Kirk, Richard, and Jeffrey have already blogged that SQL 2008 is (unless this gets canceled) going to have PowerShell support built in. Today on the last day of the IT Forum we learned the details. And frankly were not impressed. At least Richard and I – who were sitting on the front row and were ranting so much that Bob Beauchemin stopped giving us a word at some point (just kidding, Bob had this talk kind of imposed on him and did his job quite well despite not really being a PowerShell guy.)
Anyways, here are the details:
PowerShell is likely to debut in SQL 2008 in CTP 6 in February 2008.
What they will ship is a provider which will allow you to browse SQL databases and tables as a file system.

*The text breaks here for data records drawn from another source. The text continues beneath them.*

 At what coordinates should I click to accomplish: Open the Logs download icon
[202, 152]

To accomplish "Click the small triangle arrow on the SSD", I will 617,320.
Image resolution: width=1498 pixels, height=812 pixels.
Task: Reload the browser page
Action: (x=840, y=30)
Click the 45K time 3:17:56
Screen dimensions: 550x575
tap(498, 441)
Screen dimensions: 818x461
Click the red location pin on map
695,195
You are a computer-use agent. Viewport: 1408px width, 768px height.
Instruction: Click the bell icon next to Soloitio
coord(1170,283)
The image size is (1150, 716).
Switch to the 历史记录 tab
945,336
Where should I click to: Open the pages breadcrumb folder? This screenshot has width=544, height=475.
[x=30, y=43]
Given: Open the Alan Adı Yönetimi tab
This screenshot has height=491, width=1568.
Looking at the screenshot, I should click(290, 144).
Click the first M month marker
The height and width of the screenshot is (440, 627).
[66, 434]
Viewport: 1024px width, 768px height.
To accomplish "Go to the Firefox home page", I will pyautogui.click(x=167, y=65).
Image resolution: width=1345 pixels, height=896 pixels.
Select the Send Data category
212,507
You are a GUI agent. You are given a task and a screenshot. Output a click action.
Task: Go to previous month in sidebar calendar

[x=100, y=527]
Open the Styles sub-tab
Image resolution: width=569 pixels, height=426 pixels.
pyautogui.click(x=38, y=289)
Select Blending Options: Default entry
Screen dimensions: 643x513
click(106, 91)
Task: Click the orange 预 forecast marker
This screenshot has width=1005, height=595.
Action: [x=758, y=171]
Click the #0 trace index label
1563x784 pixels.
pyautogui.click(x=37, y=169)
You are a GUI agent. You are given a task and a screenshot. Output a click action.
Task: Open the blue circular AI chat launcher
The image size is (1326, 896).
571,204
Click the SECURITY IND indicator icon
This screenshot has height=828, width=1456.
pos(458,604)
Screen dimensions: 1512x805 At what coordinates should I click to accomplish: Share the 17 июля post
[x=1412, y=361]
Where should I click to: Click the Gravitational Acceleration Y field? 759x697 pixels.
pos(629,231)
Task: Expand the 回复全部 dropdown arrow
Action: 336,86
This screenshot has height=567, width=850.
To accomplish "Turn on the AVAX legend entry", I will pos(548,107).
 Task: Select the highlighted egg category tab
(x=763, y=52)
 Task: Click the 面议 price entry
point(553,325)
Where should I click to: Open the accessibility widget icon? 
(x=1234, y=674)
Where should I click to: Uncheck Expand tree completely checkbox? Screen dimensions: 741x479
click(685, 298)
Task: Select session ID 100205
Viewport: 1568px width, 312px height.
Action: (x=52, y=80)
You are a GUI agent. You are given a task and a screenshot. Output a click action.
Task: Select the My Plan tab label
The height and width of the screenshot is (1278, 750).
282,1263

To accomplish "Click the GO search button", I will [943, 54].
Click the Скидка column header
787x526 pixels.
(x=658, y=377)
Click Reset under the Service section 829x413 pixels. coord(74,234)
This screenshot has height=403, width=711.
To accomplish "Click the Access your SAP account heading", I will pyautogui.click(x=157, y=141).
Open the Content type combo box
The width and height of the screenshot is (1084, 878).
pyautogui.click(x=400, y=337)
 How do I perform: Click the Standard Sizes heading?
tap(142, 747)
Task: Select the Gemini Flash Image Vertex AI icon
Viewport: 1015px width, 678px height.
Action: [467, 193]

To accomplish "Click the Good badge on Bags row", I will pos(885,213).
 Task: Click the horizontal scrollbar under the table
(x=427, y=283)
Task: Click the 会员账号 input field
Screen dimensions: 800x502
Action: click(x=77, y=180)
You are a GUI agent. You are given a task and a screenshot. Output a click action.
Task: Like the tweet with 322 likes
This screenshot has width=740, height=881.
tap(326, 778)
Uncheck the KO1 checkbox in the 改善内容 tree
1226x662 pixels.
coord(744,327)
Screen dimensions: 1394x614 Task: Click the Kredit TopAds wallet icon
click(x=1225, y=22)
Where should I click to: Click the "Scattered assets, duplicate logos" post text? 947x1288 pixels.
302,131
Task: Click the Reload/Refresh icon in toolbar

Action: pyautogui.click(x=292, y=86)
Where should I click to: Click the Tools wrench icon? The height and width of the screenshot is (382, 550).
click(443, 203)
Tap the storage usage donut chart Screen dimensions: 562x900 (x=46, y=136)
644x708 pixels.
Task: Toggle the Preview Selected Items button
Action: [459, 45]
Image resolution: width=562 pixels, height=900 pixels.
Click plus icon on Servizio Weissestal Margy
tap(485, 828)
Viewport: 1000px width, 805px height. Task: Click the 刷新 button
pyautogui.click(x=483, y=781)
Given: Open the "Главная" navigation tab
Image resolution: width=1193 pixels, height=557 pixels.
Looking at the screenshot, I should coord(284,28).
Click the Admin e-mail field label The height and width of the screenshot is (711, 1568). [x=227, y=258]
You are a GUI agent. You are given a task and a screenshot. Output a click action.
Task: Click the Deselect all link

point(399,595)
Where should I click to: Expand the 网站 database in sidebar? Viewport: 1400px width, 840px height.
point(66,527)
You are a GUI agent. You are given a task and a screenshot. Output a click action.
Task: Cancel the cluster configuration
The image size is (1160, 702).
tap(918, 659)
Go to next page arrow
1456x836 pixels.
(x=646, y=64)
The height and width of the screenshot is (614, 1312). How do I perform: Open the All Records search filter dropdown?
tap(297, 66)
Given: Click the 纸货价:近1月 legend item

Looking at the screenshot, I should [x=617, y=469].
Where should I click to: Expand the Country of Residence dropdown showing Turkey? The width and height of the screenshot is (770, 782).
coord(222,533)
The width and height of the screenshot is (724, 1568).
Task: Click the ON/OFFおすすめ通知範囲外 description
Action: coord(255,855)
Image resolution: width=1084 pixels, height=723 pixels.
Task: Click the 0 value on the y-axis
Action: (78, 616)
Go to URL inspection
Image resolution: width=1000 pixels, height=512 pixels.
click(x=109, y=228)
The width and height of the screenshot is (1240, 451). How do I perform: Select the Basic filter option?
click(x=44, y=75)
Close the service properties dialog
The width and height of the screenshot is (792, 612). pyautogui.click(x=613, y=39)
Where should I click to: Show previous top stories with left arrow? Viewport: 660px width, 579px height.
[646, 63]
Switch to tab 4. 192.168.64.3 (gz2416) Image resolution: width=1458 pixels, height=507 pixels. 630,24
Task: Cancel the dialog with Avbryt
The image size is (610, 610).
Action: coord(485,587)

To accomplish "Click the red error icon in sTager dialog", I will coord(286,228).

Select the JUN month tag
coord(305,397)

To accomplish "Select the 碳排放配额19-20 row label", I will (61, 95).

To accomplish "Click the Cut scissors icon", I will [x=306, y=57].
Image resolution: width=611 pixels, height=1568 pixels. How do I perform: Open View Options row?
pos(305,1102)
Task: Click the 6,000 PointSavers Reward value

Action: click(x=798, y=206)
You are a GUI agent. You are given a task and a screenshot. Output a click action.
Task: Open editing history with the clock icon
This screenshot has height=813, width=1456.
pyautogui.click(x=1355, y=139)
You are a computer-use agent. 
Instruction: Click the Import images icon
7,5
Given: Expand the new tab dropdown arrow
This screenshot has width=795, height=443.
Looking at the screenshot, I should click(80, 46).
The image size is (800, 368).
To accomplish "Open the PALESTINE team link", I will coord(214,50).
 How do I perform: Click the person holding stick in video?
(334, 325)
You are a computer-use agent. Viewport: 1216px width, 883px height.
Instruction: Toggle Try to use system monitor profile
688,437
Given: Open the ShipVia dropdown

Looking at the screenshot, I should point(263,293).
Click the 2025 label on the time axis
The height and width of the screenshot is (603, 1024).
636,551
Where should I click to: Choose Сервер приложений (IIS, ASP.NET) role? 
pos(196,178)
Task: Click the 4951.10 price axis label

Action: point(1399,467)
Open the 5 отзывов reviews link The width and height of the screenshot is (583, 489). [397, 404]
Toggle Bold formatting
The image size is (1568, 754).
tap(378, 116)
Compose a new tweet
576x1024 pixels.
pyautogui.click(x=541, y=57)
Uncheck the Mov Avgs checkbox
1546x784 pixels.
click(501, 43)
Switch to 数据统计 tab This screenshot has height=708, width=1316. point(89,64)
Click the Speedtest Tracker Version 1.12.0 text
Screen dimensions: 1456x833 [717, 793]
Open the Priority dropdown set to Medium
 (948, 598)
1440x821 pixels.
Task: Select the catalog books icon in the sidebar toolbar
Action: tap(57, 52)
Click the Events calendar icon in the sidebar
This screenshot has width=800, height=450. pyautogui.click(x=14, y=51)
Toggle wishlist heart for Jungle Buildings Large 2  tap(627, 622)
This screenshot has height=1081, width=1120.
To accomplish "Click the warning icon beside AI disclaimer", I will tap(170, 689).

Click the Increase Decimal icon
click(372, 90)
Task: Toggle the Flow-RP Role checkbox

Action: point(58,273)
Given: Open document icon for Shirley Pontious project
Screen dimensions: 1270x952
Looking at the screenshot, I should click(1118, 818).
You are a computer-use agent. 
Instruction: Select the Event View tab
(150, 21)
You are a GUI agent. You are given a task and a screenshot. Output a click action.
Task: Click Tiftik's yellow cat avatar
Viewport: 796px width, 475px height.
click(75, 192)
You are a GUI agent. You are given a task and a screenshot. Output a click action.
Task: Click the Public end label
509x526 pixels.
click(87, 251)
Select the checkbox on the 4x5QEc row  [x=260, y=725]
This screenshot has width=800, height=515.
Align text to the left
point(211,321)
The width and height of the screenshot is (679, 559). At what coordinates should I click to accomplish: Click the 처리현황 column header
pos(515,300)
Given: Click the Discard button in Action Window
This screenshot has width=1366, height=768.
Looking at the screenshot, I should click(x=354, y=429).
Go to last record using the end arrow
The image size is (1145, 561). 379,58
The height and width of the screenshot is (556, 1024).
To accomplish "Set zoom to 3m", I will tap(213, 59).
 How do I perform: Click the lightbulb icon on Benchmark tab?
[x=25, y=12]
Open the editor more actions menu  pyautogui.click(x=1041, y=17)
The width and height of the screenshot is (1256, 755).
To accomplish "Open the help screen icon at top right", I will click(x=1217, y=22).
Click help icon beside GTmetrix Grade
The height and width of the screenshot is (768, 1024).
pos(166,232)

The provider will not give access to the actual data in the databases: only to the structure (down to columns) and configuration settings
You are not able to create items (tables, columns, rows) or copy them.
Changing any settings is very unintuitive because they have to be done via properties of objects. So you have to first cd into the database/table/column, and then do something like dir | foreach-object { $_.Method (parameter1, parameter2, etc.) }
– this is not only lengthy but also not quite in line with PowerShell discoverability as you get no help or tab-completion for such calls.
A much better approach would have been a set of cmdlets but this was not the way selected by the team. At least not for now.
For now, there will be just 4 cmdlets with quite auxiliary tasks:
Run-Sqlcmd
Decode-SqlName
Encode-SqlName
Convert-UrnToPath
I hope that post 2008 RTM, SQL team will revise their PowerShell design and make it fit better into PowerShell principles and provide better ways of managing SQL databases and accessing the data. Until then, the use will probably be limited to just browsing the databases, and for most tasks .NET classes being called from PowerShell syntax (like in this pack from PowerGUI library).
Tags: PowerShell, SQL
I guess I need to keep polishing my SMO scripts. Sometimes, just when you think that Microsoft “gets it” they do something completely useless. Based on what I have read so far, they are not providing any capability which doesn’t already exist with the many SMO scripts that are already floating about.
Does Run-Sqlcmd let you run queries?
Joel,
Run-SQLCmd basically runs sqlcmd utility. See this page for details: http://msdn2.microsoft.com/en-us/library/ms180944.aspx
This does indeed mean you will be able to run queries as well because with the sqlcmd you can do something like: sqlcmd -q “SELECT * FROM AdventureWorks.Person.Contact”
Dmitry
Powershell Community Extentions has a few cmdlets similar to the Run-SqlCmd
Get-SqlData executes a sql query, and returns a strongly typed object containing the result set.
Invoke-SqlCommand executes a query that does not return a result set, and returns the rows affected count instead.
These should be in the next release, due in a few weeks.
Thanks
Harley,
This is good but these cmdlets still require me to know the SQL command/query syntax. I don’t know these and frankly do not want to learn. I want my PowerShell knowledge to be re-used and have a much more PowerShell-like, and much less SQL-like experience.